= Written request =
Can you update the records from the line containing "Task: Click the" through the end of the records, swapping "thumbnail" for "preview image" and changing nothing else, with the pictures left out?
● ● ● ● ● ● ●
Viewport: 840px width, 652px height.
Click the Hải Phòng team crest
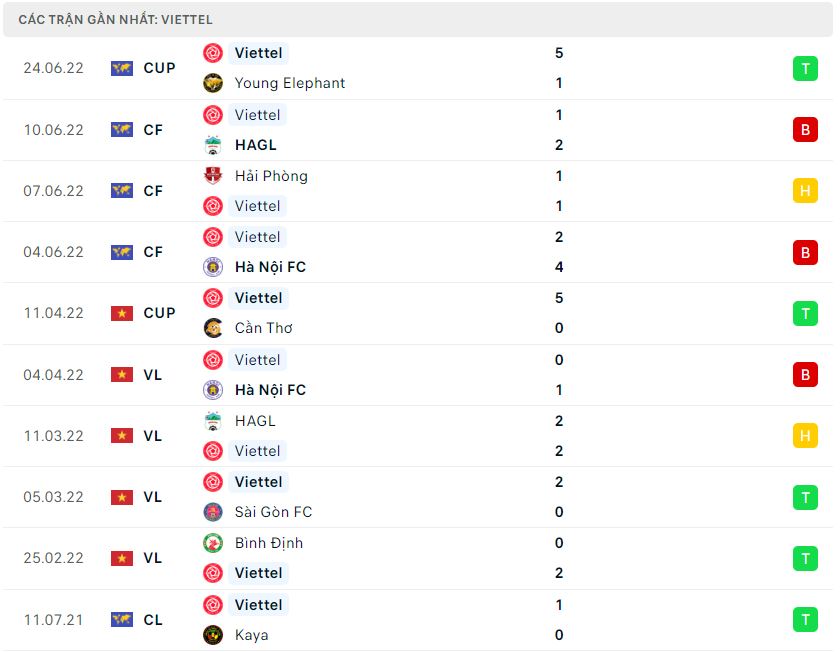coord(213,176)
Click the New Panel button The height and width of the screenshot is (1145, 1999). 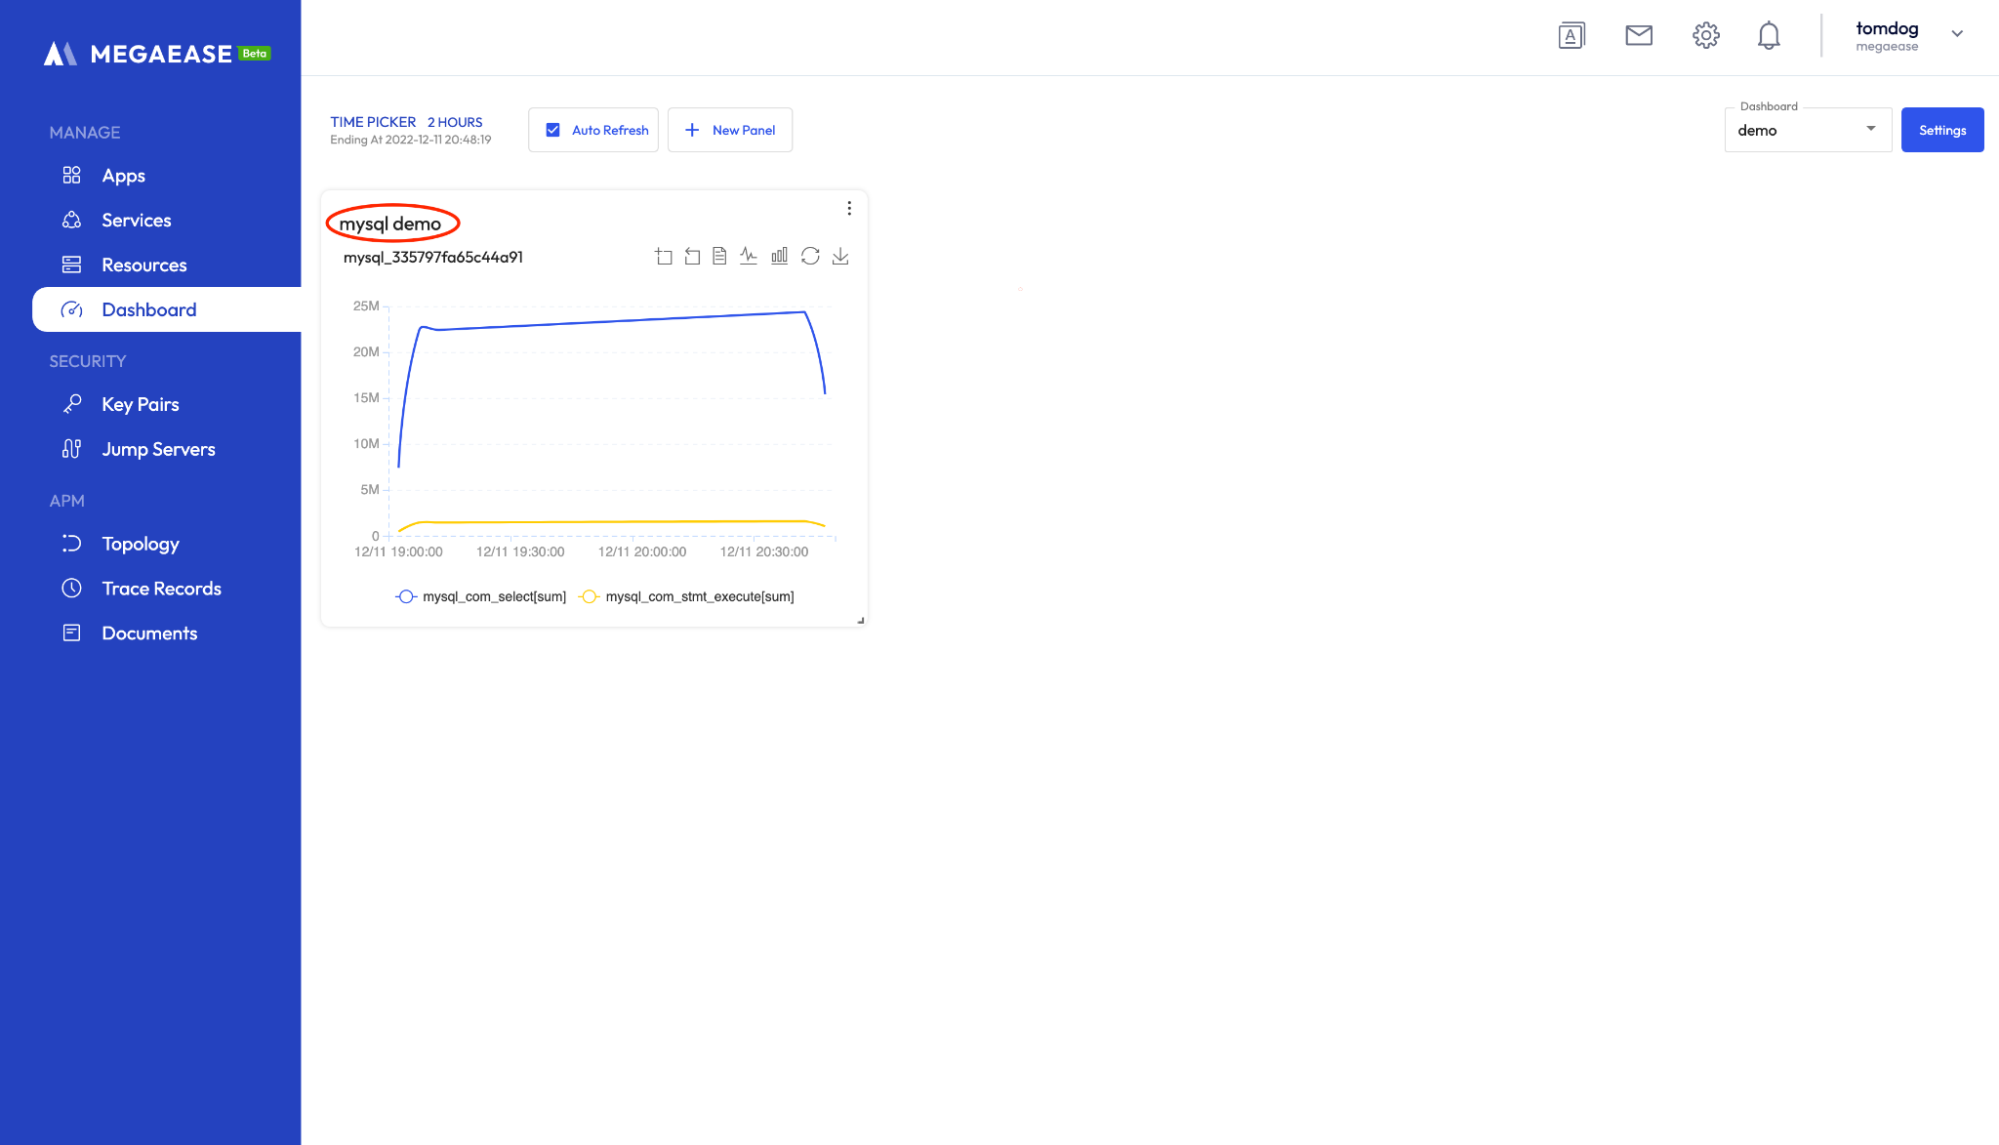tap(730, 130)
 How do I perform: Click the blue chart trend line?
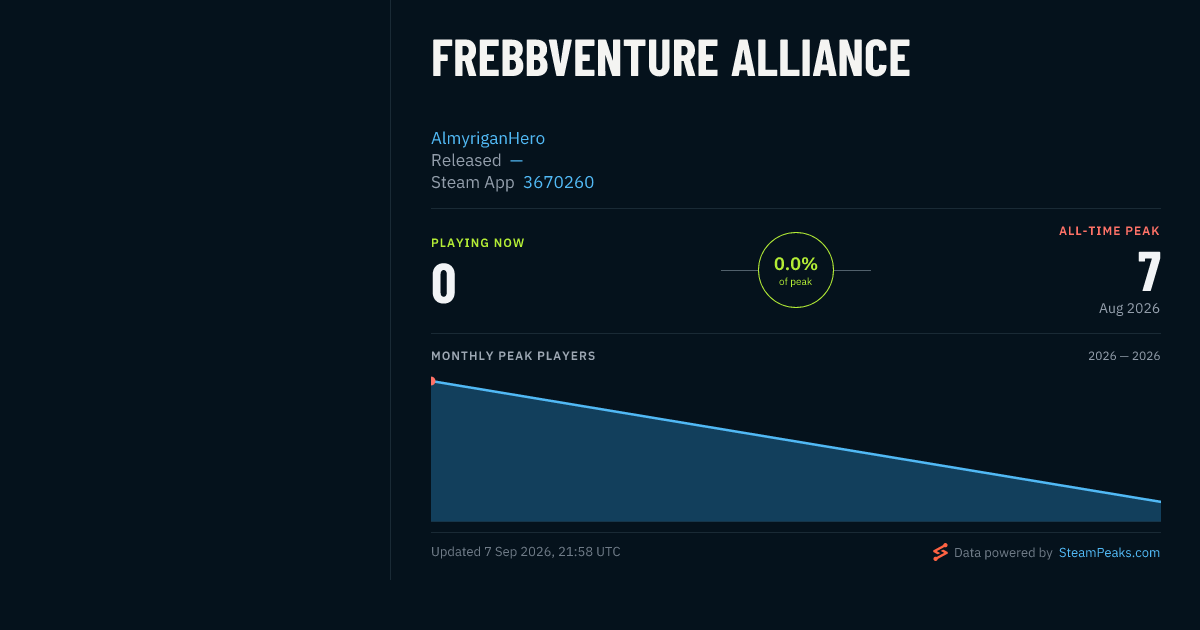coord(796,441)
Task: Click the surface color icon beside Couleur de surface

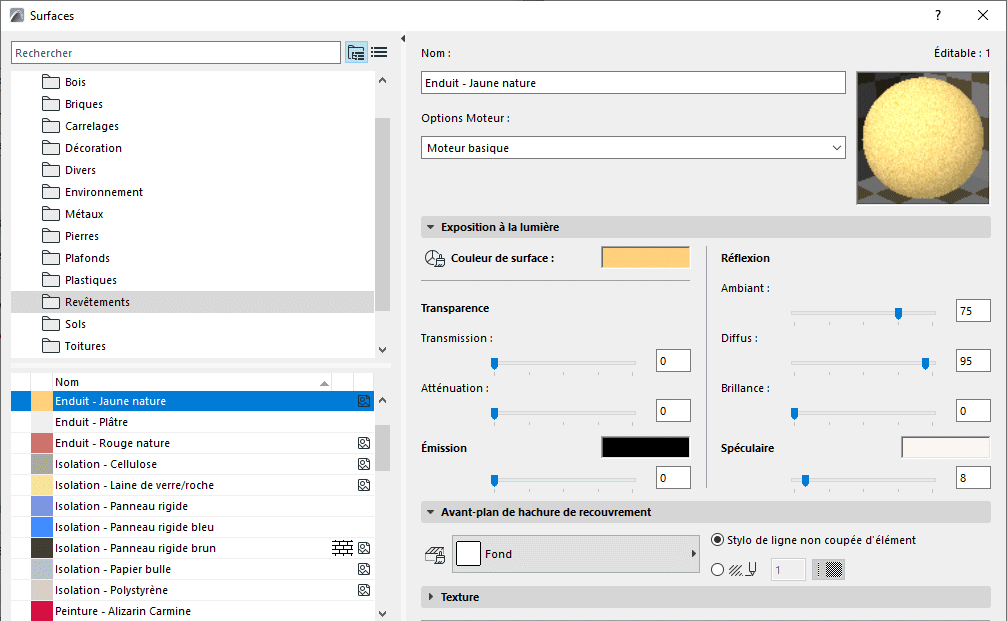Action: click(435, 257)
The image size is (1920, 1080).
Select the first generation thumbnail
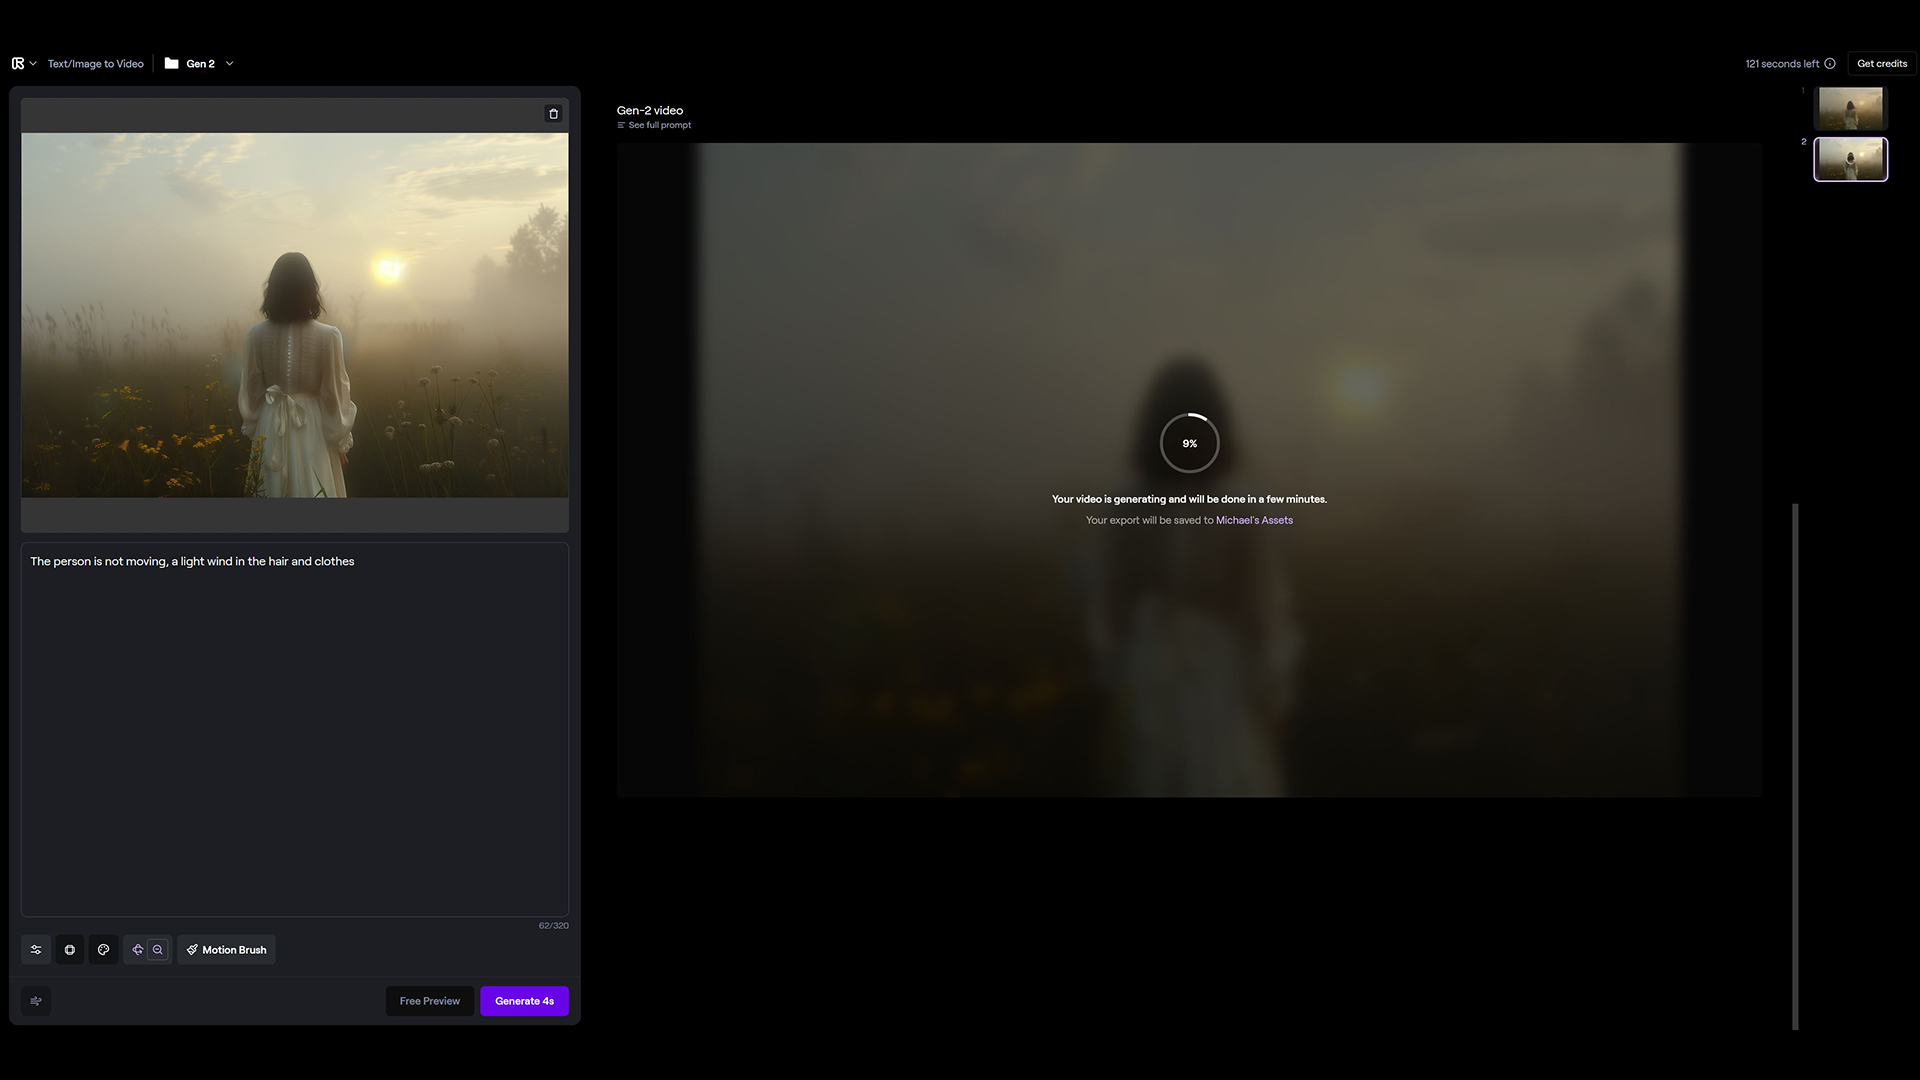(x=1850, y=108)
● ● ● ● ● ● ●
= The reply =
Task: Click the surface color icon beside Couleur de surface

Action: click(435, 257)
The image size is (1920, 1080).
Select the first generation preview image
(x=1850, y=108)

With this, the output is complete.